Conroy backing down on internet censorship?

Well, the proposed Australian internet filtering plans have shifted, and changed, and been fiddled with, and shifted again. We went from an across-the-board opt-out censorship system (the election promise), to some sort of “clean feed” (a meaningless term), to mandatory nationwide censorship of all sorts of things, to mandatory nationwide censorship of Refused Classification material, to something that we won’t tell you about yet but that will be “evidence-based”, to filtering World Wide Web only, to looking at filtering peer-to-peer and social networking systems, to denying that the Wikileaks leaked list had anything to do with the ACMA blacklist, to admitting that oh maybe it did after all, to various other switches and changes.

At no point in this process has the left hand known what the right hand is doing, and at no point in this process has Stephen Conroy demonstrated enough technological knowledge of the internet for anyone with a clue to believe a word he has said.

The latest from Senator Conroy, Minister for Broadband, Communications and the Digital Economy, is that maybe the government will back off altogether on forcing internet censorship upon all Australians, and instead adopt a voluntary industry code.

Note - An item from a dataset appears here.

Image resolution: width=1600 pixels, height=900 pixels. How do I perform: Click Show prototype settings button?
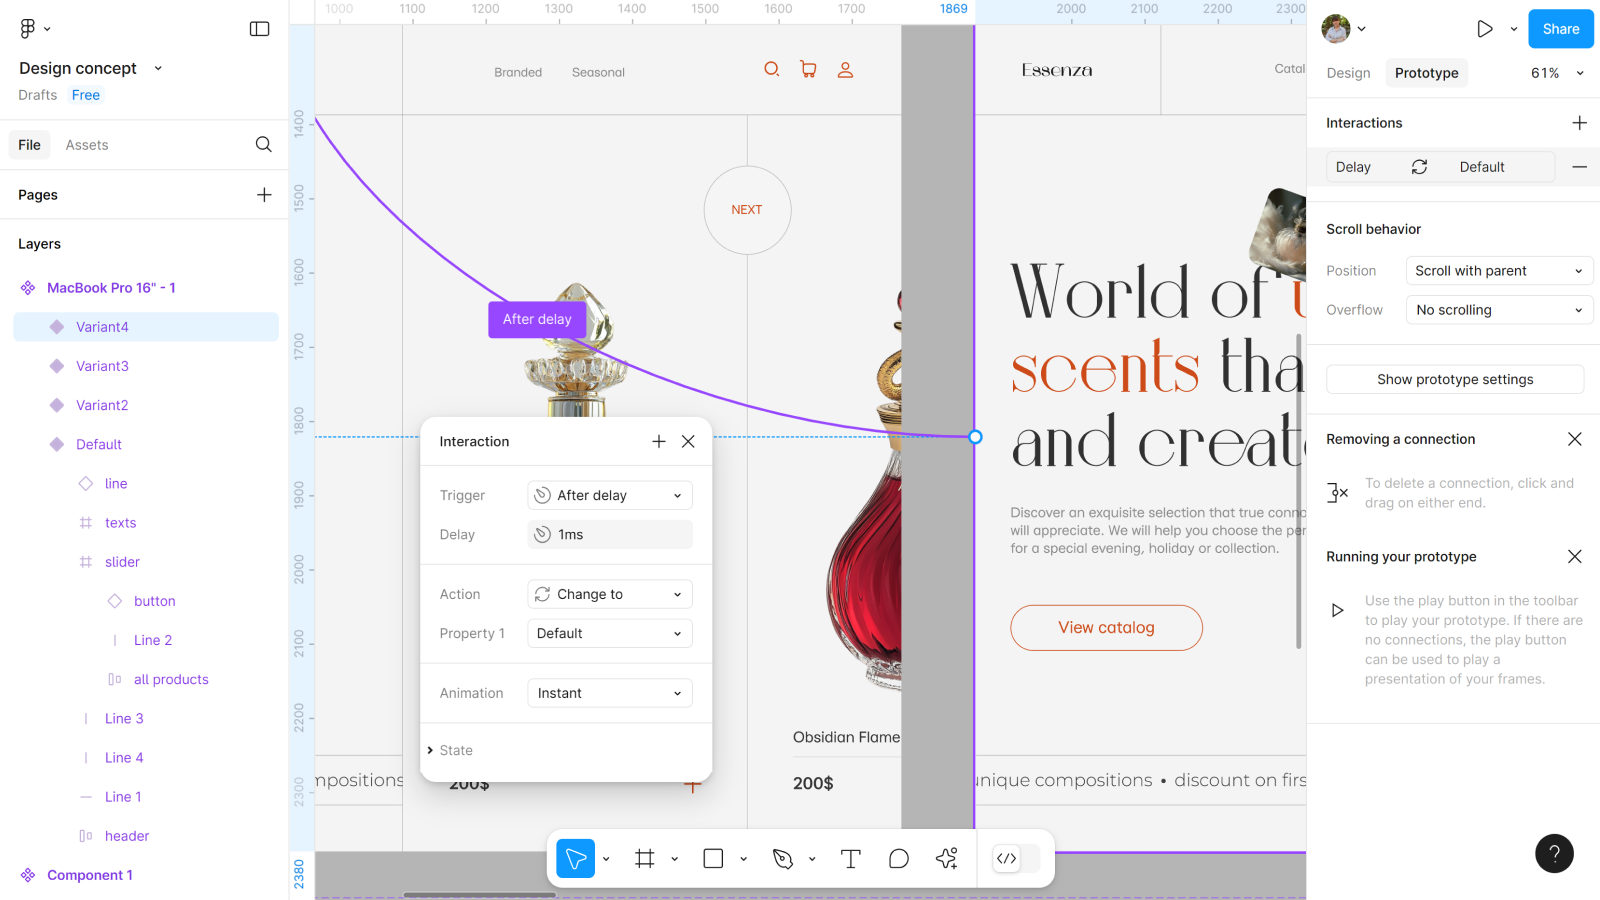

Except that they’ll all adopt it. From Australian IT:

Net filtering may not be mandatory

Responding to questions from shadow communications minister Nick Minchin on how the government may go about imposing the internet filtering scheme, Senator Conroy said that legislation may not be required and ISPs may adopt an industry consensus to block restricted content on a voluntary basis.

“Mandatory ISP filtering would conceivably involve legislation … voluntary is available currently to ISPs,” Senator Conroy said.

“One option is potentially legislation. One other option is that it could be (on a) voluntary basis that they (ISPs) could voluntarily agree to introduce it.”

In response Senator Minchin said he had never heard of a voluntary mandatory system.

Senator Conroy responded with “well they could agree to all introduce it”.

What?

Also, the Australian Christian Lobby is upset. In case anyone cares.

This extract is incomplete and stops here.